Figure 4: Case studies from the LLaVA-Bench set, showing improved factual alignment and reduced hallucinations with the MPD intervention.
Theoretical and Practical Implications
MPD offers a pathway for efficient, structured suppression of multimodal hallucinations without recourse to costly re-training or elaborate decoding pipelines. Its two-stage disentanglement and intervention design is generically applicable and independent of model architecture, promising extensibility to next-generation LVLMs and potential for transfer into related forms of undesirable generation phenomena (e.g., toxicity, bias).
Critically, the selective nature of MPD exposes avenues for model interpretability at the granularity of parameter attribution to specific error modalities. Its plug-and-play functionality makes it adaptable to evolving use-case requirements, future architectures, and real-time contexts.

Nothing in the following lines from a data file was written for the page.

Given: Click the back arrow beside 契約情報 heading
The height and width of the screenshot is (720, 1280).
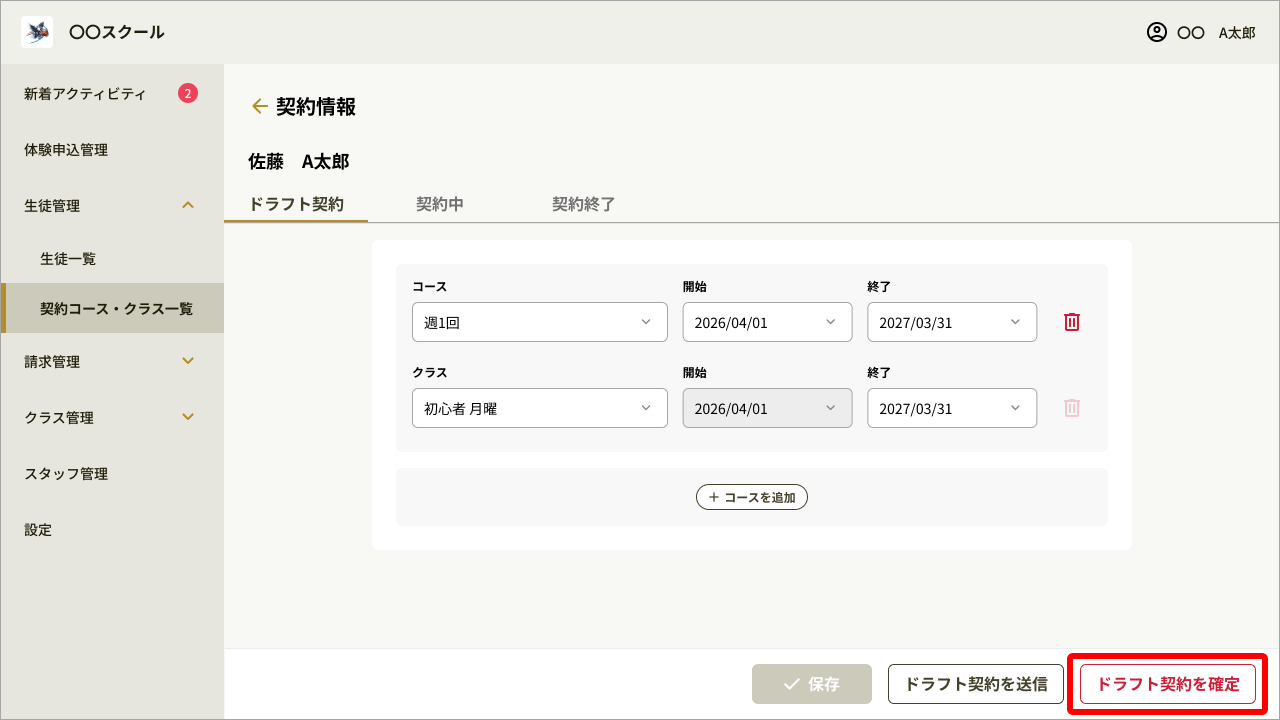Looking at the screenshot, I should (x=260, y=105).
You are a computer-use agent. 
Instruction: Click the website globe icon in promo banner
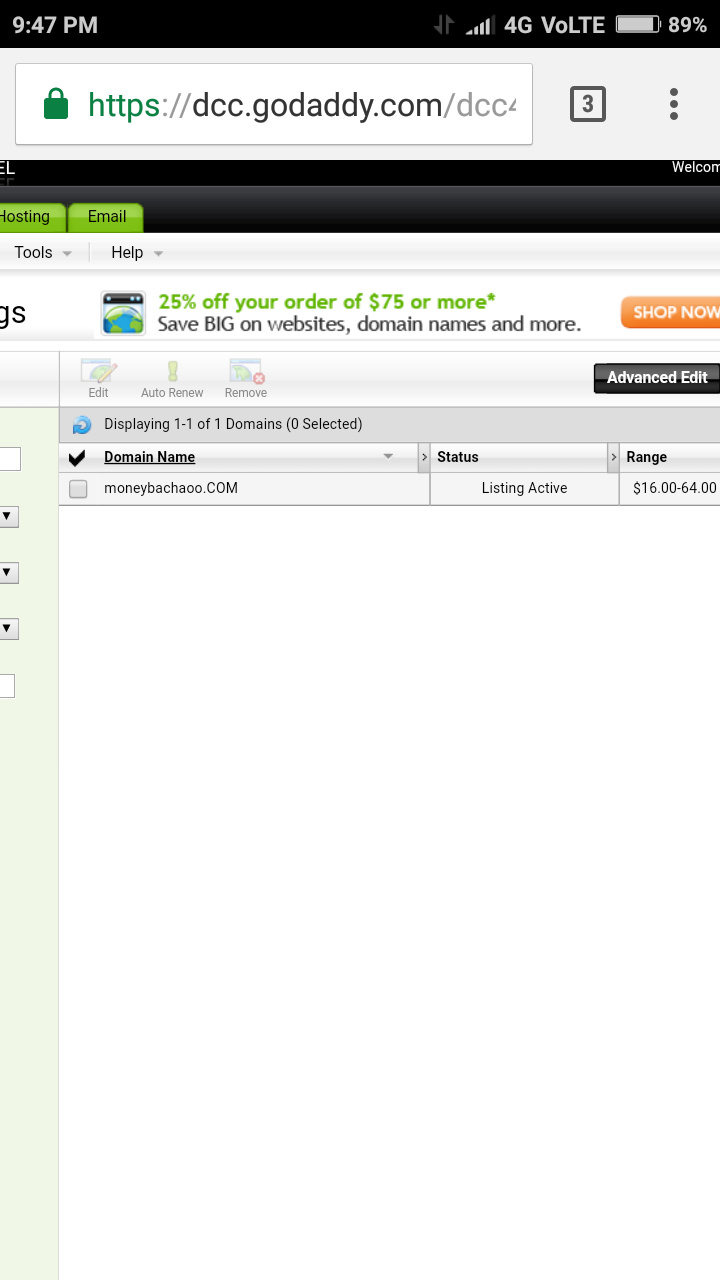[123, 313]
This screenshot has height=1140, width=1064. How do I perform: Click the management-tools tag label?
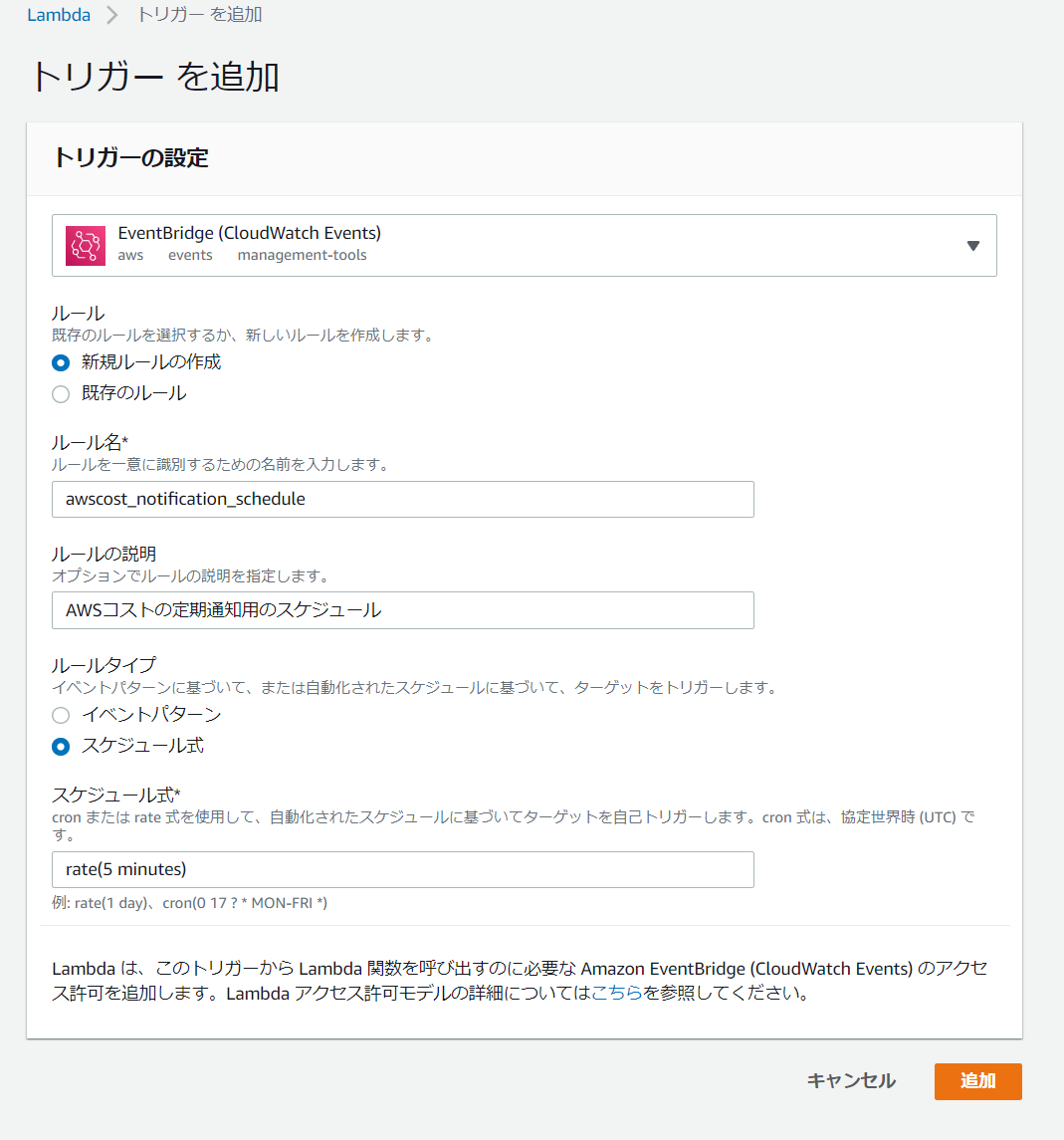click(302, 255)
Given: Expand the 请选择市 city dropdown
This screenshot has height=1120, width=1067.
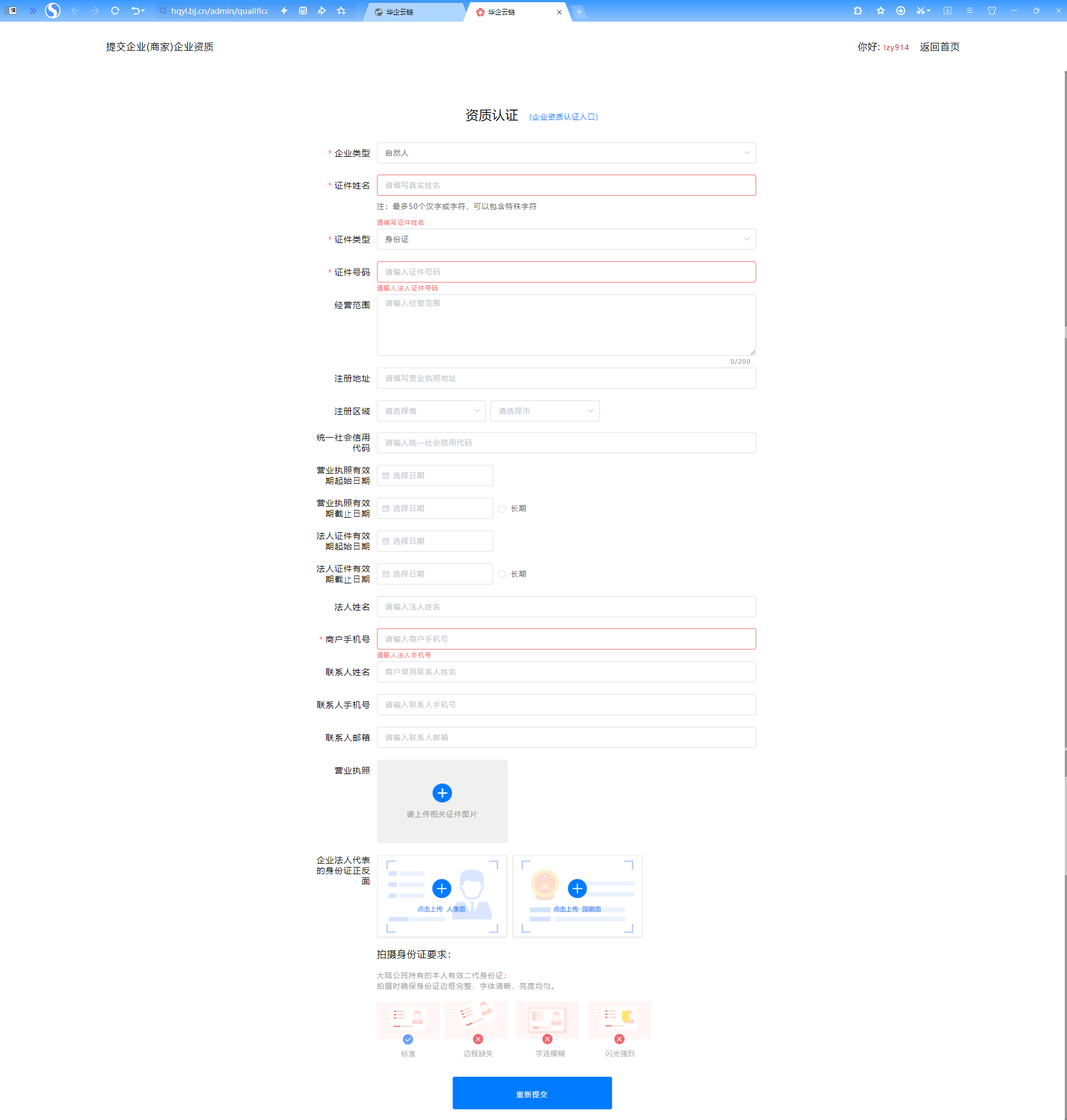Looking at the screenshot, I should click(x=544, y=412).
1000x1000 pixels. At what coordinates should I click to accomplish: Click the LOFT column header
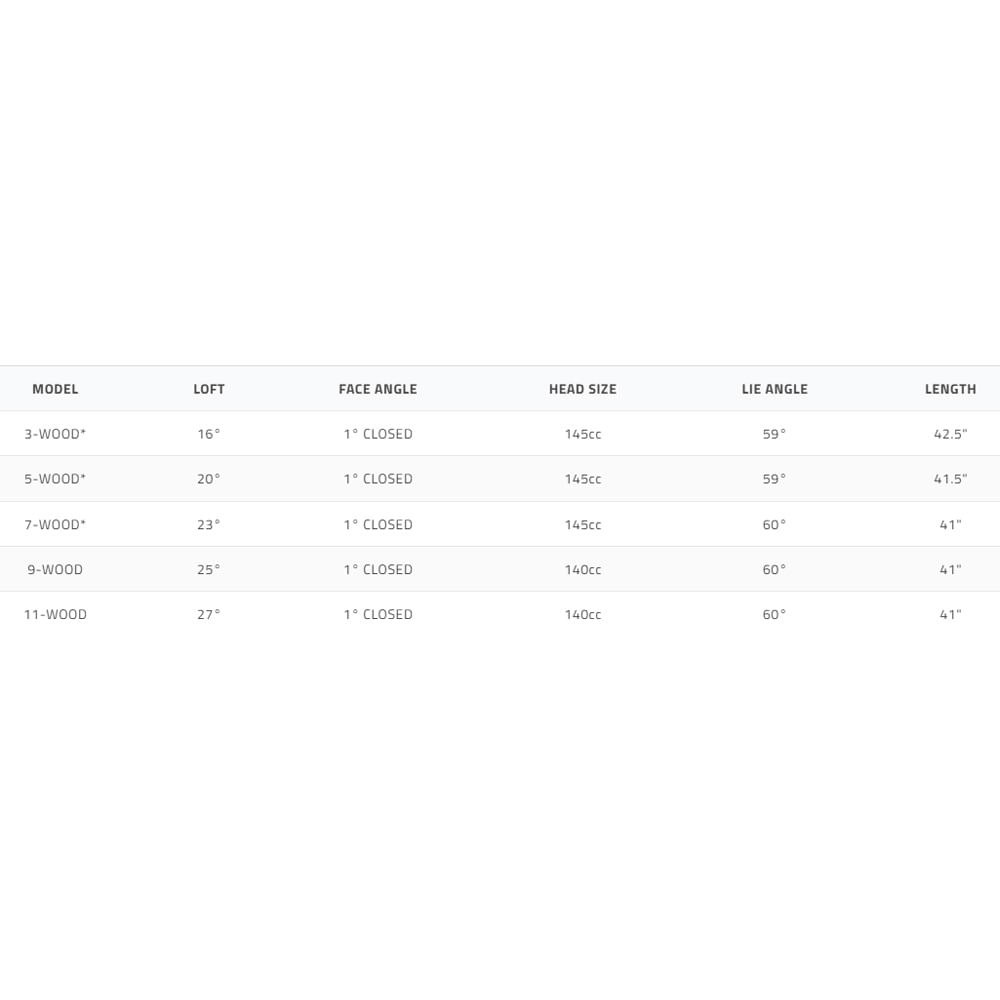click(209, 389)
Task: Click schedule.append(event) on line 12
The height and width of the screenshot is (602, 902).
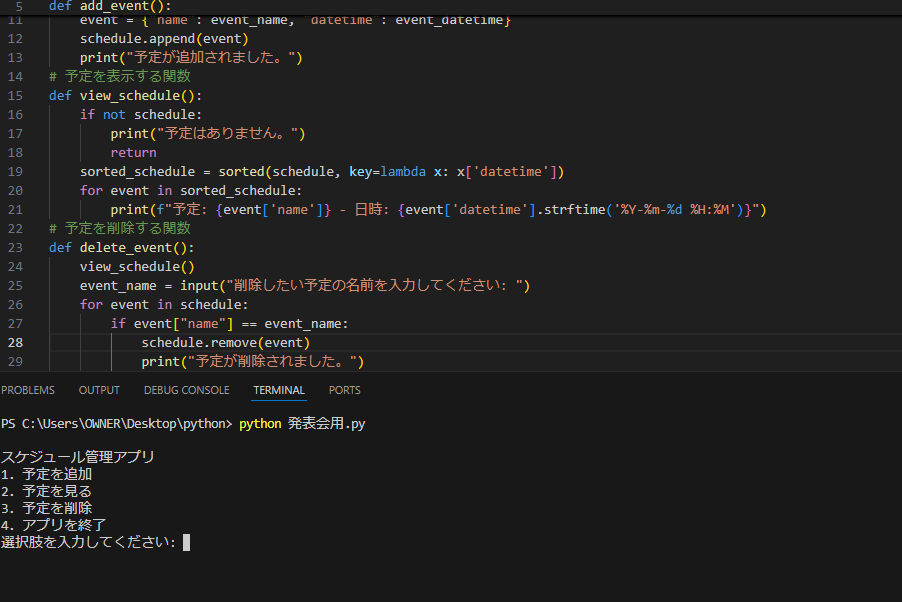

Limitations and Future Prospects
Despite strong empirical performance, MPD is not a universal solution for all forms of hallucination—its effectiveness is bounded by the capability to accurately construct contrastive question pairs and to extract orthogonal hallucination subspaces. Domain-shifted, ambiguous, or long-form generation under sparse supervision remain challenging scenarios. Moreover, the framework is agnostic to data and prompt-driven biases and does not address stylistic or high-level semantic consistency.
Future research is likely to explore tighter integration of such representation-based editing with causal tracing, continual learning, or DPO-oriented multimodal alignment. Extensions to tasks with more entangled or abstract hallucination types (outside strict object-level grounding) and automated selection of hallucination-driving subspaces may further generalize MPD’s utility.
Conclusion
MPD sets a new standard for mitigating hallucinations in LVLMs, achieving strong reductions in hallucination rates without incurring performance penalties or significant computational overhead. Its semantic-aware disentanglement paired with highly targeted editing provides a principled and practical approach, with empirical evidence establishing its superiority across a spectrum of challenging vision-language benchmarks. The methodology strategically bridges the efficiency-effectiveness gap inherent in prior art, supporting practical, trustworthy deployment of LVLMs (2604.20366).